Assignment: Please repeat exactly the lines below from the one containing "Financing (782, 1953)" down to the one containing "Shop All Equipment (295, 2009)", both included, and nothing else.

[Dataset entries]
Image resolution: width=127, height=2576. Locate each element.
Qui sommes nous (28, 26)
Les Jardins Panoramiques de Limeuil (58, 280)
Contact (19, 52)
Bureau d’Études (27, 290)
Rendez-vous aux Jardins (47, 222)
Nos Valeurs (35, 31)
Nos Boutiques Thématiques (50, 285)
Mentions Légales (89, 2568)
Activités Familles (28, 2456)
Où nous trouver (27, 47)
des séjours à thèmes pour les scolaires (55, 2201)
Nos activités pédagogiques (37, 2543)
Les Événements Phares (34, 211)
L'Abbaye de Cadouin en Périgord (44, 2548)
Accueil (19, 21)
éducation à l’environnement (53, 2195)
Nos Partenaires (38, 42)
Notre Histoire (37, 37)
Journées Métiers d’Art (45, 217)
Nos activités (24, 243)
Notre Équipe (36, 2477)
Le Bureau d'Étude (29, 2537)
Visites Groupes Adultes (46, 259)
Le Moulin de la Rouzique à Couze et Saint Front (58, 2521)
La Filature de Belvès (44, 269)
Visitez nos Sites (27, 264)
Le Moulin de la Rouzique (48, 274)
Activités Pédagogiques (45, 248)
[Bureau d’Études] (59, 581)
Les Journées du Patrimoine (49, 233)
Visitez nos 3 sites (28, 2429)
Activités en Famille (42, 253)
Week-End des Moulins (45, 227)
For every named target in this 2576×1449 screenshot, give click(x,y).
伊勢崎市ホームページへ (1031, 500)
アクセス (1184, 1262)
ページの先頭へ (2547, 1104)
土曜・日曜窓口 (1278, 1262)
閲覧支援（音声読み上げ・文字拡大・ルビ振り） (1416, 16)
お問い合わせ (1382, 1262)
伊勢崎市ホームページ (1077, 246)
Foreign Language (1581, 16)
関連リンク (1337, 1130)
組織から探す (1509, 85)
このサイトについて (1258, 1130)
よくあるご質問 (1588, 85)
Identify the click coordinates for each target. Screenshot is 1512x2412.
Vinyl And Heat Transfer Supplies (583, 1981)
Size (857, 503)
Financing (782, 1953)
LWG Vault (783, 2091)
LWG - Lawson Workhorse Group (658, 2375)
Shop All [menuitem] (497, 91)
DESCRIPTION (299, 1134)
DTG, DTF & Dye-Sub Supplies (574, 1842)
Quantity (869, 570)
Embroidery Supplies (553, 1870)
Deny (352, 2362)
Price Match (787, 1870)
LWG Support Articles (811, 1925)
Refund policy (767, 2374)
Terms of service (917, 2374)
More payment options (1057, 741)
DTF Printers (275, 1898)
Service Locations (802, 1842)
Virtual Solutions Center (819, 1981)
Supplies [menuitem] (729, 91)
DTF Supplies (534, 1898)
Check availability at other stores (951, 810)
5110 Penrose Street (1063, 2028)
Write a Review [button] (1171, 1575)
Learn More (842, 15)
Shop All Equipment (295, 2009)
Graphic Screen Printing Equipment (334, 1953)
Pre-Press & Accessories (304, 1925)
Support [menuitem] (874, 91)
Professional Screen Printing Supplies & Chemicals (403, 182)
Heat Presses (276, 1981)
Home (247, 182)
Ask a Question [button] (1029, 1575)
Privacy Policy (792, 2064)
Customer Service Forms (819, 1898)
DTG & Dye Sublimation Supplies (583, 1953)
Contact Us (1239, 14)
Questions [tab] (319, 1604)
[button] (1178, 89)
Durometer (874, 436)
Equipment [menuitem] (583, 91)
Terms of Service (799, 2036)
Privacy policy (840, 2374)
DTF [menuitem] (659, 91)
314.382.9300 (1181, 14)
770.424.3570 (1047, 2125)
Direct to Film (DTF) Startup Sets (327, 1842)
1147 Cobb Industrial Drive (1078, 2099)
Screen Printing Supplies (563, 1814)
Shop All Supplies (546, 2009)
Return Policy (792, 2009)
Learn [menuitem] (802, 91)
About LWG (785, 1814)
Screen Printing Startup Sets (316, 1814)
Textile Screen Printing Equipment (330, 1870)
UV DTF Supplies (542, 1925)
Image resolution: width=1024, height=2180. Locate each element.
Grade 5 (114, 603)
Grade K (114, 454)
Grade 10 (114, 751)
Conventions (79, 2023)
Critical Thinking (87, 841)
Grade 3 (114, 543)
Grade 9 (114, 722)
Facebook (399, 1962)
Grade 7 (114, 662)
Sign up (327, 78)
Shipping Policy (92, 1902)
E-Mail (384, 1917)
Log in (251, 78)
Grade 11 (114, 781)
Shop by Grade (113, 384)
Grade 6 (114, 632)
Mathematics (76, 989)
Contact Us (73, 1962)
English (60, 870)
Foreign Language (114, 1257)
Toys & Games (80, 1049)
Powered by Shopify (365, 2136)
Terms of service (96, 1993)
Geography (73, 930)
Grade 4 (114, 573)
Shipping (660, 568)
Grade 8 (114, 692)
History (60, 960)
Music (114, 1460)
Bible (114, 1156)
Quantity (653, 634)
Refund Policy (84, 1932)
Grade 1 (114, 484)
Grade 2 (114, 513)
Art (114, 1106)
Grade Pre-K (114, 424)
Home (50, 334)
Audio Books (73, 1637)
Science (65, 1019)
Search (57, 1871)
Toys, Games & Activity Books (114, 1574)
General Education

Response below:
Financing (782, 1953)
LWG Vault (783, 2091)
LWG - Lawson Workhorse Group (658, 2375)
Shop All [menuitem] (497, 91)
DESCRIPTION (299, 1134)
DTG, DTF & Dye-Sub Supplies (574, 1842)
Quantity (869, 570)
Embroidery Supplies (553, 1870)
Deny (352, 2362)
Price Match (787, 1870)
LWG Support Articles (811, 1925)
Refund policy (767, 2374)
Terms of service (917, 2374)
More payment options (1057, 741)
DTF Printers (275, 1898)
Service Locations (802, 1842)
Virtual Solutions Center (819, 1981)
Supplies [menuitem] (729, 91)
DTF Supplies (534, 1898)
Check availability at other stores (951, 810)
5110 Penrose Street (1063, 2028)
Write a Review [button] (1171, 1575)
Learn More (842, 15)
Shop All Equipment (295, 2009)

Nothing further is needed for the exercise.